Dataset excerpt:
----------------

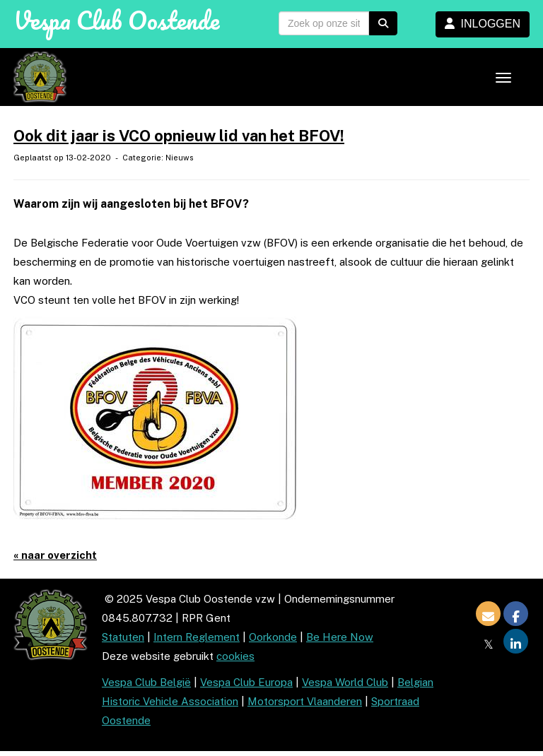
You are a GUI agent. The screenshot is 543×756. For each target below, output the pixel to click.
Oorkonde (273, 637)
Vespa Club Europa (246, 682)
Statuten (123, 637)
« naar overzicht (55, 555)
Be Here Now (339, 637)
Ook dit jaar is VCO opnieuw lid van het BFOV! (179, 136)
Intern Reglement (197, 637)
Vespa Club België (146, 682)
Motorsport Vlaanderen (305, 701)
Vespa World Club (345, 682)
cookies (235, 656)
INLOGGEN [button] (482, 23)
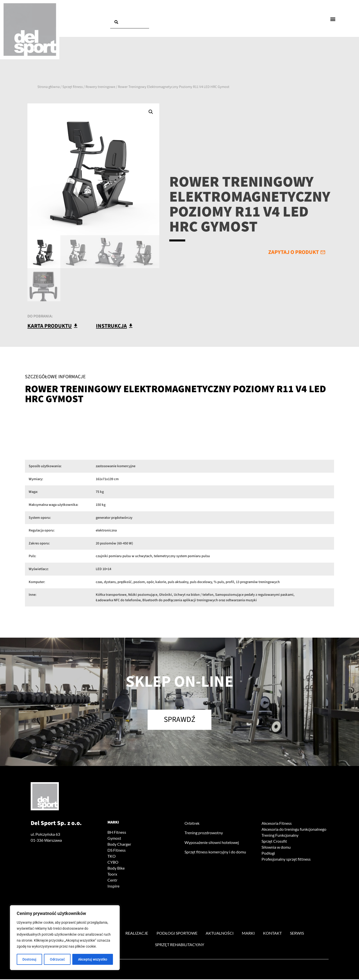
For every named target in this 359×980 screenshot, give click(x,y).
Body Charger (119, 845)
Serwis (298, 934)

----------------

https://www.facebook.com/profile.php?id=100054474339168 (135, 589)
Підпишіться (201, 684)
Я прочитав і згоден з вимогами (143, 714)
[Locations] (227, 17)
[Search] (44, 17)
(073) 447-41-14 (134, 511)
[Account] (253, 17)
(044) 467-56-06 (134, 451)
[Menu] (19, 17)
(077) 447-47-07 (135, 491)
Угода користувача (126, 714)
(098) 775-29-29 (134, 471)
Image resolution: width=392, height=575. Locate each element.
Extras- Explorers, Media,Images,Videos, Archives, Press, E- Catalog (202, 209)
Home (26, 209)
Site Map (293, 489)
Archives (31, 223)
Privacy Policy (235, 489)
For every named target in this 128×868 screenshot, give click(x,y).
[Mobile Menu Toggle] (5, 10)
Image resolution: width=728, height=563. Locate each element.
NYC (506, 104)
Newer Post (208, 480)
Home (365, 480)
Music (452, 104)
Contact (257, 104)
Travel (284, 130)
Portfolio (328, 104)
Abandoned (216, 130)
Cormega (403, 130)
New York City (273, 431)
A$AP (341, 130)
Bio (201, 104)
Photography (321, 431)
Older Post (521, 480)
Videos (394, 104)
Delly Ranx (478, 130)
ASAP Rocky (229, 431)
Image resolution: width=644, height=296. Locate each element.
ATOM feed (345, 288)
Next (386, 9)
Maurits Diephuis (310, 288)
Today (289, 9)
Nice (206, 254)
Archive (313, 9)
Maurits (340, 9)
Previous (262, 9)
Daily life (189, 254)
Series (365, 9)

----------------

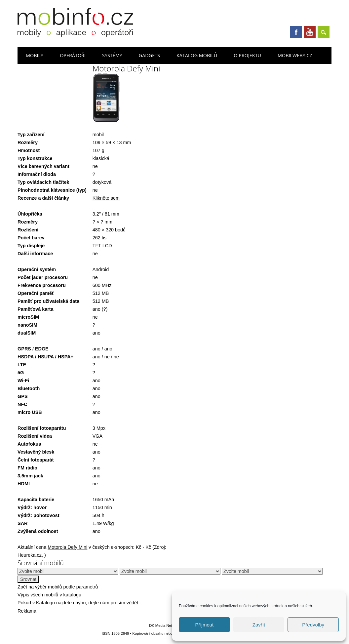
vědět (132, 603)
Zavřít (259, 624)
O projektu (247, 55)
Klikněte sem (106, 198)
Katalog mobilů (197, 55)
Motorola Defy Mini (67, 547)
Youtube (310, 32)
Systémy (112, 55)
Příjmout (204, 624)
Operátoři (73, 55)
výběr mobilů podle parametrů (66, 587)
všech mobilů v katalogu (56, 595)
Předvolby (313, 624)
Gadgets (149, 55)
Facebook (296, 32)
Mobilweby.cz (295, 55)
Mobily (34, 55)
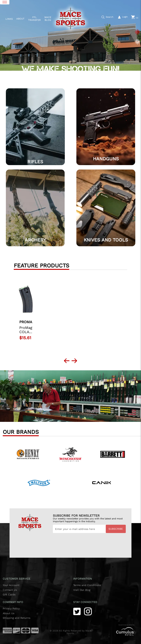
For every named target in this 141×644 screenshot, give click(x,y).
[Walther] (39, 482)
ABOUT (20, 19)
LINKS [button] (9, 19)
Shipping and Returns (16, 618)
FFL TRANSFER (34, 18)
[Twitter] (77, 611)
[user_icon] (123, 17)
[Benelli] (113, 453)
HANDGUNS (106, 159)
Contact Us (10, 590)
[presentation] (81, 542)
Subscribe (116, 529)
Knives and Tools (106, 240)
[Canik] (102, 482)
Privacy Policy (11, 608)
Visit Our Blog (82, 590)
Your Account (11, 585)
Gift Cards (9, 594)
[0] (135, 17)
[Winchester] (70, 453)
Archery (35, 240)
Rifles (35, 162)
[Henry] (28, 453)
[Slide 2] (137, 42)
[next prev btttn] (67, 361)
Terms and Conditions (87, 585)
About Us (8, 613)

----------------

## Exercise aim
Reproduce the items starting at the line with "(044) 467-56-06 (134, 451)" and ending at the line with "Daily life (189, 254)", swapping "Photography" for "Photos" and leaving everything else unchanged.

## Solution
(044) 467-56-06 (134, 451)
[Menu] (19, 17)
(077) 447-47-07 (135, 491)
Угода користувача (126, 714)
(098) 775-29-29 (134, 471)
Image resolution: width=392, height=575. Locate each element.
Extras- Explorers, Media,Images,Videos, Archives, Press, E- Catalog (202, 209)
Home (26, 209)
Site Map (293, 489)
Archives (31, 223)
Privacy Policy (235, 489)
For every named target in this 128×868 screenshot, give click(x,y).
[Mobile Menu Toggle] (5, 10)
Image resolution: width=728, height=563. Locate each element.
NYC (506, 104)
Newer Post (208, 480)
Home (365, 480)
Music (452, 104)
Contact (257, 104)
Travel (284, 130)
Portfolio (328, 104)
Abandoned (216, 130)
Cormega (403, 130)
New York City (273, 431)
A$AP (341, 130)
Bio (201, 104)
Photos (321, 431)
Older Post (521, 480)
Videos (394, 104)
Delly Ranx (478, 130)
ASAP Rocky (229, 431)
Image resolution: width=644, height=296. Locate each element.
ATOM feed (345, 288)
Next (386, 9)
Maurits Diephuis (310, 288)
Today (289, 9)
Nice (206, 254)
Archive (313, 9)
Maurits (340, 9)
Previous (262, 9)
Daily life (189, 254)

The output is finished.